▶ _GOALS_:
a) List every full web address that begins with "http://" in the thread below about getting generated HTML source in C# or VB.NET.
b) In the thread below about getting generated HTML source, what library does the first solution recommend?

▶ _SELECTED EXTRACT_:
-=-=-=-=-
Get the final generated html source using c# or vb.net
using VB.net or c#, How do I get the generated HTML source?
To get the html source of a page I can use this below but this wont get the generated source, it won't contain any of the html that was added dynamically by the javascript in the browser. How do I get the the final generated HTML source?
thanks
WebRequest req = WebRequest.Create("http://www.asp.net");
WebResponse res = req.GetResponse();
StreamReader sr = new StreamReader(res.GetResponseStream());
string html = sr.ReadToEnd();
if I try this below then it returns the document with out the JavaScript code injected
Public Class Form1
Dim WB As WebBrowser = Nothing
Private Sub Form1_Load(sender As Object, e As EventArgs) Handles MyBase.Load
WB = New WebBrowser()
Me.Controls.Add(WB)
AddHandler WB.DocumentCompleted, AddressOf WebBrowser1_DocumentCompleted
WB.Navigate("mysite/Default.aspx")
End Sub
Private Sub WebBrowser1_DocumentCompleted(sender As Object, e As WebBrowserDocumentCompletedEventArgs)
'Dim htmlcode As String = WebBrowser1.Document.Body.OuterHtml()
Dim s As String = WB.DocumentText
End Sub
End Class
HTML returned
<!DOCTYPE html>
<html xmlns="http://www.w3.org/1999/xhtml">
<head runat="server">
<title></title>
</head>
<body>
<form id="form1" runat="server">
<div id="center_text_panel">
//test text this text should be here
</div>
</form>
</body>
</html>
<script type="text/javascript">
document.getElementById("center_text_panel").innerText = "test text";
</script>
Solution 1:
You can use WebKit.NET
Look here for official tutorials
This can not only grab the source, but also process javascript through the pageload event.
webKitBrowser1.Navigate(MyURL)
Then, handle the DocumentCompleted event, and:
private documentContent = webKitBrowser1.DocumentText
Edit - This might be the better open source WebKit option: http://code.google.com/p/open-webkit-sharp/
Solution 2:
Just put a webbrowser
control to your form and you flowing code:
webBrowser1.Navigate("YourLink");
private void webBrowser1_DocumentCompleted(object sender, WebBrowserDocumentCompletedEventArgs e)
{
string htmlcode= webBrowser1.Document.Body.InnerHtml;//Or Each Filed Or element..//WebBrowser.DocumentText
}
Edited
for getting also html code that generated dynamically by java script code you have two way:
- run flowing code after
webBrowser1_DocumentCompleted
Event
StringBuilder htmlcode = new StringBuilder(); foreach (HtmlElement item in webBrowser1.Document.All) { htmlcode.Append( item.InnerHtml); }
- write a javascript code for returning
document.documentElement.innerHTML
and using InvolkeScript Function To Return Result:
var htmlcode = webBrowser1.Document.InvokeScript("javascriptcode");
-=-=-=-=-
▶ _ENTRIES SHOWN_:
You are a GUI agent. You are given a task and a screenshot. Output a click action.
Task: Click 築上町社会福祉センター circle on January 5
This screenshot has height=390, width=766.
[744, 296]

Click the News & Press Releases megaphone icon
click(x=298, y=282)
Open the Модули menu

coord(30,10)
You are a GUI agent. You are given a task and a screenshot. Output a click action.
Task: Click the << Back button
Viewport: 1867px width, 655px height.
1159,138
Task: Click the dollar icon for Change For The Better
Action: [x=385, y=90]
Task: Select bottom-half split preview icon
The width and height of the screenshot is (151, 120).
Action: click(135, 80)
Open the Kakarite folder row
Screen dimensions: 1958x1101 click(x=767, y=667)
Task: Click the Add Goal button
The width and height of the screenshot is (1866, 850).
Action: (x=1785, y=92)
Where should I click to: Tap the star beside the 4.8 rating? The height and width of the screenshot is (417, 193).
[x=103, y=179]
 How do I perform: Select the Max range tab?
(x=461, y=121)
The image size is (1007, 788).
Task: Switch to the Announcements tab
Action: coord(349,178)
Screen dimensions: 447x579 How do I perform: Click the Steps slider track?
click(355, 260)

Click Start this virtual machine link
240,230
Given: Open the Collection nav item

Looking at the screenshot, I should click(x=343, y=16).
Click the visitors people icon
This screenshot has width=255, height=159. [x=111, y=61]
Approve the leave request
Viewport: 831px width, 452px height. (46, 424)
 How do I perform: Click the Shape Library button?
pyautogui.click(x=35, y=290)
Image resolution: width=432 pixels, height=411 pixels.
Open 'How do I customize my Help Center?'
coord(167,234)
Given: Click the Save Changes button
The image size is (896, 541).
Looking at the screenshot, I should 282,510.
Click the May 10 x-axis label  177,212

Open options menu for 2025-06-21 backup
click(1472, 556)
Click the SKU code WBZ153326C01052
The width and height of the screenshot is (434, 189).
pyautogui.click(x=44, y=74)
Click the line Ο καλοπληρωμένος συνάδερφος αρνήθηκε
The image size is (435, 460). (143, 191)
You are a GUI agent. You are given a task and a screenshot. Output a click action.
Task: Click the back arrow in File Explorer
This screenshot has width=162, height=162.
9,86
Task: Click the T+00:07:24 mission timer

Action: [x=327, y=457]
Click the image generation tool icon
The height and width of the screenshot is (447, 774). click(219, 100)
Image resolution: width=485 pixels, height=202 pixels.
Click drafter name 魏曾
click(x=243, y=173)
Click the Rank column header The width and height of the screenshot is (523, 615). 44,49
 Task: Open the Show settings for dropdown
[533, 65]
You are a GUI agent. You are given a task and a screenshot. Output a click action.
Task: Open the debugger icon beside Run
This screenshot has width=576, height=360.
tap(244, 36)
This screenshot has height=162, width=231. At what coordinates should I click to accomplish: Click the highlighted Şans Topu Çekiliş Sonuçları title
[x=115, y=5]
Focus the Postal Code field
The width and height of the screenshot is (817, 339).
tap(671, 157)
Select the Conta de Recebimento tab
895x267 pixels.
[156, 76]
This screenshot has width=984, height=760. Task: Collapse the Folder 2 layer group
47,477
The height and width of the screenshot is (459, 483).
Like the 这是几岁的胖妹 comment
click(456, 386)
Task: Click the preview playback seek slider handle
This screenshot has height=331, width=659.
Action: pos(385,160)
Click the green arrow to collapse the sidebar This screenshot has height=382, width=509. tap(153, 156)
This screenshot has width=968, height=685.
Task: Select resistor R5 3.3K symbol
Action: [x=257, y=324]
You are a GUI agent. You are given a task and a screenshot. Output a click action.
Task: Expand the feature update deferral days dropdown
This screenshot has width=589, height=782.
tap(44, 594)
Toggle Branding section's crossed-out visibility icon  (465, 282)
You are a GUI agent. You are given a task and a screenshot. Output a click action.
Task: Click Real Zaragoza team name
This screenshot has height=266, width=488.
-=-=-=-=-
▶ _TASK RESULTS_:
a)
http://www.asp.net
http://www.w3.org/1999/xhtml
http://code.google.com/p/open-webkit-sharp/

b) WebKit.NET